Length of hospital stay was significantly longer in the elderly group of patients than in the control group. This finding is in agreement with that found in similar studies examining this outcome measure [2, 15].

KSKS was not found to be significantly different between elderly and younger patients post-operation. However, KSFA was significantly higher in the control group at all time points after operation. Therefore, although pain relief and objective physical assessment of the two groups did not differ post-operation, the resultant function was significantly different. This might reflect the inherent differences between these two groups of patients, owing to higher levels of comorbidities in the elderly, and highlight the additional challenges involved in rehabilitating elderly patients [16]. This finding was in keeping with that of other studies examining this [14, 17].

In this study, elderly patients undergoing a fast track regimen had superior functional outcomes at all time points after operation and shorter length of hospital stay with similar complication rates. This highlights the effectiveness of the adopting principles of ERAS in improving patient outcomes in modern age arthroplasty. The results of this study concurs with other studies which have demonstrated the superiority of fast track regimens over traditional regimens in elderly patients [18].

There is currently paucity of literature looking specifically into the effect of adopting fast-track rehabilitative concepts in the elderly. Further high-level research should be directed at determining the effectiveness of such strategies in the elderly population.

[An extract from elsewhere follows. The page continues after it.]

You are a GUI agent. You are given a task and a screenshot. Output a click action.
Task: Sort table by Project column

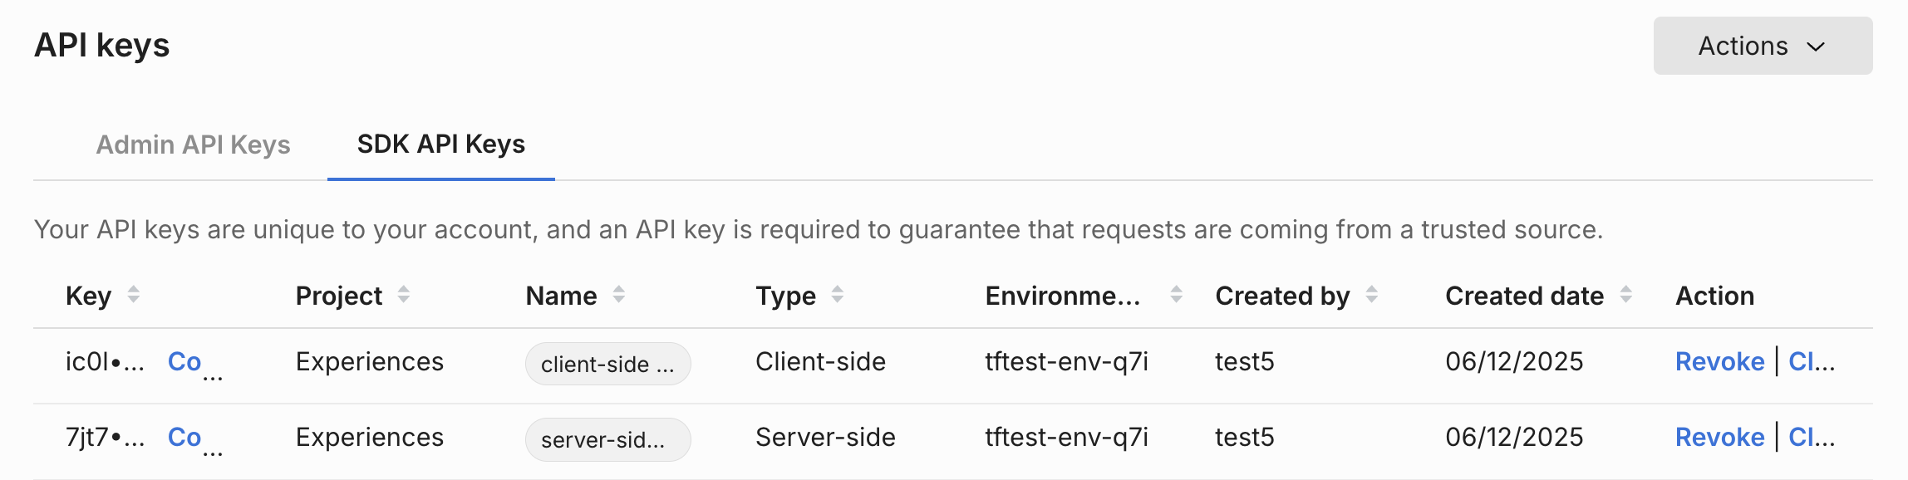tap(403, 295)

A major weakness of this study is that it was of retrospective design. Therefore, it was not possible to control for various confounding variables which may have led to the observed differences between the elderly and control groups, such as underlying comorbidities. However, this weakness may also serve to gain insight into the inherent differences in characteristics of the elderly compared to younger patients, which may be beneficial in aiding risk stratification and decision-making before surgery.

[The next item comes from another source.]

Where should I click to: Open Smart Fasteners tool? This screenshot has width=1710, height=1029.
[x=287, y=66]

This study adds to the sparse body of literature examining the effect of adopting the principles of ERAS in TKA in elderly patients.

Conclusion

In conclusion, TKA is a safe and efficacious procedure even in patients aged ≥80 years. However, longer length of hospital stay with smaller gains in functional improvement as well as more severe complications can be expected in this population. Furthermore, fast track peri-operative care is safe and beneficial in shortening the length of hospital stay and improving function in elderly patients.